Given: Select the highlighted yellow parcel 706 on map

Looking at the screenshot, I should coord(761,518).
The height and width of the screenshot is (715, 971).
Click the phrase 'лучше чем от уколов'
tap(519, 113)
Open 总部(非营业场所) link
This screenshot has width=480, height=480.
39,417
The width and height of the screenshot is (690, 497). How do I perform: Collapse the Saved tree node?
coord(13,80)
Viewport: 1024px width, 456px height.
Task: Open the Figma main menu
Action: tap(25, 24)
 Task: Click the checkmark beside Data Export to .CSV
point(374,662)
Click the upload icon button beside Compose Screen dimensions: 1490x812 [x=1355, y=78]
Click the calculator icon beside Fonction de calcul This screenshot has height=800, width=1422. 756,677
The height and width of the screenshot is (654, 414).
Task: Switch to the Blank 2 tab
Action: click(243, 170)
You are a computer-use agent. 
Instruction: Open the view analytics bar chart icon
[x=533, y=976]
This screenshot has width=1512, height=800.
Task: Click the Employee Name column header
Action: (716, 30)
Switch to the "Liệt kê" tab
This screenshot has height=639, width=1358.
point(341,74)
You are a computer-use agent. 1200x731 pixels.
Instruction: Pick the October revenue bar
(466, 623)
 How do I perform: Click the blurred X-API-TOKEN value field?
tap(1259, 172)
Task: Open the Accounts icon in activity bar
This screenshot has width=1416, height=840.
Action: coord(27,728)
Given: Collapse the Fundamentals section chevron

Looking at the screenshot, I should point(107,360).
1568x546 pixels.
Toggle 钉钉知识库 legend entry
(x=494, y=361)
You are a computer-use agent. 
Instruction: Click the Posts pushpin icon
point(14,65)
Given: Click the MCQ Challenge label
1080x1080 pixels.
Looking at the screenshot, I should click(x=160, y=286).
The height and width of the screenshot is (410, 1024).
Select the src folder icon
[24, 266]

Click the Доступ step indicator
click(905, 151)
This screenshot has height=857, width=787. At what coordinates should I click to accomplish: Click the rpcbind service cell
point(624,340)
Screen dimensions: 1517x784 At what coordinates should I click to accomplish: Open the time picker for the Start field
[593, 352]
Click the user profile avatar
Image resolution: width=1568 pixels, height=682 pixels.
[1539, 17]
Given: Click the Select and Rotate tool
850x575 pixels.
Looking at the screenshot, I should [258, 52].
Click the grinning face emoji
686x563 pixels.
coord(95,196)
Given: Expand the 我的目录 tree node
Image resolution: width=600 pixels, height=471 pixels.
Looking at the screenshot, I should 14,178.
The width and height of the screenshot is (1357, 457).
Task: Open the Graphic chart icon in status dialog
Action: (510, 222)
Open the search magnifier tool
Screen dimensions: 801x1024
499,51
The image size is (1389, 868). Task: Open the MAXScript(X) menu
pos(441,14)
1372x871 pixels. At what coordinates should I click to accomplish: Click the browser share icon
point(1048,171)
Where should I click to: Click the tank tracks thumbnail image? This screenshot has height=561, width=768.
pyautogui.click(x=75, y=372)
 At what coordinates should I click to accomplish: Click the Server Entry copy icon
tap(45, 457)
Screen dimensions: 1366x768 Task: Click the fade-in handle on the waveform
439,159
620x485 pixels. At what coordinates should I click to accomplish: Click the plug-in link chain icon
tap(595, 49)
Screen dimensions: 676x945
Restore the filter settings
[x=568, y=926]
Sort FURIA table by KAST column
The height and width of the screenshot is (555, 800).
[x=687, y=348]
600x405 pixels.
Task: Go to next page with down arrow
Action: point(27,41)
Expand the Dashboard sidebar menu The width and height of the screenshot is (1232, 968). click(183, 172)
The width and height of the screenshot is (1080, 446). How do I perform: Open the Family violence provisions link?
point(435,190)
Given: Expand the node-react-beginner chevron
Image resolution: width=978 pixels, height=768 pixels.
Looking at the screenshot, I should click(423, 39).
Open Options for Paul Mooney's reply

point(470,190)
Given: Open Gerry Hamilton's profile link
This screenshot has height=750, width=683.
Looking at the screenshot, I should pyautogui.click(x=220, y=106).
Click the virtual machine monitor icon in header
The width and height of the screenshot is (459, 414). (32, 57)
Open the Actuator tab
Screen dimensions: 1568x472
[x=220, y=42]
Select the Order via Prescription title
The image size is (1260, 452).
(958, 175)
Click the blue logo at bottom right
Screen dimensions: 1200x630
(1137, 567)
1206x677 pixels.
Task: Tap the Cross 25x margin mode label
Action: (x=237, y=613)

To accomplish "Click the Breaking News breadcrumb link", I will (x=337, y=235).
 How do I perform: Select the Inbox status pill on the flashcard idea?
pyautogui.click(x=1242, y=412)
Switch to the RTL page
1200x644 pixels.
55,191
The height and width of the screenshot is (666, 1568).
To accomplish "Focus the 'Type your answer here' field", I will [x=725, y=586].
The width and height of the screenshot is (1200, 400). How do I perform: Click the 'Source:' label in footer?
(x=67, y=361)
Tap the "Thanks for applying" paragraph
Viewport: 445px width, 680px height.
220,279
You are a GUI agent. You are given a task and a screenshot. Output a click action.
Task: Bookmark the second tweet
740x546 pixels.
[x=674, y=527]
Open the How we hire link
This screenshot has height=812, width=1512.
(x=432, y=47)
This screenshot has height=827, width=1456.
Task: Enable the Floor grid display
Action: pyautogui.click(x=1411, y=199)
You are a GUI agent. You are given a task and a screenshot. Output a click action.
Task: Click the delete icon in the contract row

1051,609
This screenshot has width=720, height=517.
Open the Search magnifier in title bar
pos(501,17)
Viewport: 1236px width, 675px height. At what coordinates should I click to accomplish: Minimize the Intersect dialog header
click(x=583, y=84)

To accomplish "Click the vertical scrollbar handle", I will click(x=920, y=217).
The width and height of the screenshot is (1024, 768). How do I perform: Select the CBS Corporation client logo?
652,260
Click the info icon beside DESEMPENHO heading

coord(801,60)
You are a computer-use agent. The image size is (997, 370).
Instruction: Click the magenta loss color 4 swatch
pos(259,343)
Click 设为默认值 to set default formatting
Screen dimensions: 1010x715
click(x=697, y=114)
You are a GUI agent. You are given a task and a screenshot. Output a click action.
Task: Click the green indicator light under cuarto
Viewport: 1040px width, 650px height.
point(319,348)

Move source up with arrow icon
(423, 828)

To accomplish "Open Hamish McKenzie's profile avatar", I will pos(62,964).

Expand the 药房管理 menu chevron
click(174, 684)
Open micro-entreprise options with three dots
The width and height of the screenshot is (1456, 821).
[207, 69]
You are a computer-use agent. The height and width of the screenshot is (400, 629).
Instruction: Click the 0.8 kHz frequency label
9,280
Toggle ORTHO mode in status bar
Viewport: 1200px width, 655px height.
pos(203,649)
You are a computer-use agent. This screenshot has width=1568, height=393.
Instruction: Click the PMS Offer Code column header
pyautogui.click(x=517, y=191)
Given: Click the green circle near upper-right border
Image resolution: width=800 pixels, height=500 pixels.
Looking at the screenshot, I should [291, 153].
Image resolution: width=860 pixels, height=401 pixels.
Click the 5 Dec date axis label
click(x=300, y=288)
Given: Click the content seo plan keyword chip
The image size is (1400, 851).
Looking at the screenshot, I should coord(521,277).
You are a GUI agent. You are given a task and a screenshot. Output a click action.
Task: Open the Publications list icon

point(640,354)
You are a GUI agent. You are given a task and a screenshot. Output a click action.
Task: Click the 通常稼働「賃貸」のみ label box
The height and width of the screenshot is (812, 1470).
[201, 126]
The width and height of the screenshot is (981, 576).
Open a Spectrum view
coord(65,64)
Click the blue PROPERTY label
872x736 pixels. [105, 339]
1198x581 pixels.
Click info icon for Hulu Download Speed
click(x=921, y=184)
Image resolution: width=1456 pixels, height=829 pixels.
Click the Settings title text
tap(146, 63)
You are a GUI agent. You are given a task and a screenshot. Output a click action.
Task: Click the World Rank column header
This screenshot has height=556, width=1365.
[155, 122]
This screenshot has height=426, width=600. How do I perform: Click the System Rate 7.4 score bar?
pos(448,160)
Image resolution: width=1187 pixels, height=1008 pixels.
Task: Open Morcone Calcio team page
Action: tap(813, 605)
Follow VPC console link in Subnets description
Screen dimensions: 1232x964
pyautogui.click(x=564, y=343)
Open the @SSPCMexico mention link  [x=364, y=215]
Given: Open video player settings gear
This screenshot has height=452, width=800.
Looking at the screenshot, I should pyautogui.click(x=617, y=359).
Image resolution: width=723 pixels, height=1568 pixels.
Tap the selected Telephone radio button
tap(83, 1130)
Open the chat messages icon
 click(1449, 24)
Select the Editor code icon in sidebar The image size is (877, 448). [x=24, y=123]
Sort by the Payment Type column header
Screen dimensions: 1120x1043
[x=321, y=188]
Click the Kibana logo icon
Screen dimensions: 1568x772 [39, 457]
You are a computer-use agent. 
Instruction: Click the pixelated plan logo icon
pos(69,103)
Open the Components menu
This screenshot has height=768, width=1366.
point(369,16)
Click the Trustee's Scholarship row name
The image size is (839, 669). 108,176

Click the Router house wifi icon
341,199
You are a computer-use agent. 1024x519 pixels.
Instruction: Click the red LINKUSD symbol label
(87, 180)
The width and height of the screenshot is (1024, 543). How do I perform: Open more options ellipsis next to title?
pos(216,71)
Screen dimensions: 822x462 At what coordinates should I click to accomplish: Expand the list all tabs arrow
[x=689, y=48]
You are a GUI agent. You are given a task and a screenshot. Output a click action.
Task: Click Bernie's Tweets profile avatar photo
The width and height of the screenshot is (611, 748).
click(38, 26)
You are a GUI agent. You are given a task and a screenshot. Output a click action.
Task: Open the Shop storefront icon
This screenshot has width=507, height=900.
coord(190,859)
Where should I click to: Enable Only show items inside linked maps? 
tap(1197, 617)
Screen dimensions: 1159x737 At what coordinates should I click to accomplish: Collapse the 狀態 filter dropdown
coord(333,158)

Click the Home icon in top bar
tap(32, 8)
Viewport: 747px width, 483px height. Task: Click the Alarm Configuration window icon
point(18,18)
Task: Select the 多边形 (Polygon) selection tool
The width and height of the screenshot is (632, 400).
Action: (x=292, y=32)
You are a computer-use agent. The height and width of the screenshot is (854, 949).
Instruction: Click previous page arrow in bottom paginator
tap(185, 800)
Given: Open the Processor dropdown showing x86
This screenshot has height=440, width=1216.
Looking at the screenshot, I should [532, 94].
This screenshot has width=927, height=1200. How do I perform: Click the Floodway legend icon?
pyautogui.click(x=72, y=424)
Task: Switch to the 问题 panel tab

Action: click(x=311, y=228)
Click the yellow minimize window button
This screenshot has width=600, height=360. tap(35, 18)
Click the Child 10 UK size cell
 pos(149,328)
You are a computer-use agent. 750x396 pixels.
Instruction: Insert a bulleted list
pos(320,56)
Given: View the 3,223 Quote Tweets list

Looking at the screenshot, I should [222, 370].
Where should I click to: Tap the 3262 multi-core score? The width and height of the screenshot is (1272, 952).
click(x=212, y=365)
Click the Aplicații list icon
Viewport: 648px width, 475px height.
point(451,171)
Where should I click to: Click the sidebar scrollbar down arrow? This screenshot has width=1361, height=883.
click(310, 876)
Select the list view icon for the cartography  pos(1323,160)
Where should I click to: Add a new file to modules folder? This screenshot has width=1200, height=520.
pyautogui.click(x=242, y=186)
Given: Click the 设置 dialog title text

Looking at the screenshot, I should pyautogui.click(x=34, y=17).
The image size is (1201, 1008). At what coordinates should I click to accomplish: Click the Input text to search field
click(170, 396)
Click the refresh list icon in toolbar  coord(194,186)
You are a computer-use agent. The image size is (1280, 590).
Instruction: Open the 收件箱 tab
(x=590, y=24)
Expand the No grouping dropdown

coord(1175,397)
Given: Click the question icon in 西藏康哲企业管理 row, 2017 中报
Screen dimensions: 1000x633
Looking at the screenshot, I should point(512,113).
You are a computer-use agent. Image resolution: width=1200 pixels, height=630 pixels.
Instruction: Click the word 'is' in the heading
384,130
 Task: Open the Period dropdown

# # # #

Task brief: Can you restate the listing from the line that contains "Given: Expand the 我的目录 tree node" through the line that contains "pos(441,14)", renaming "Expand" as "Unfold" and leaving everything else as it is?

Output for this task:
Given: Unfold the 我的目录 tree node
Image resolution: width=600 pixels, height=471 pixels.
Looking at the screenshot, I should 14,178.
The width and height of the screenshot is (1357, 457).
Task: Open the Graphic chart icon in status dialog
Action: (510, 222)
Open the search magnifier tool
Screen dimensions: 801x1024
499,51
The image size is (1389, 868). Task: Open the MAXScript(X) menu
pos(441,14)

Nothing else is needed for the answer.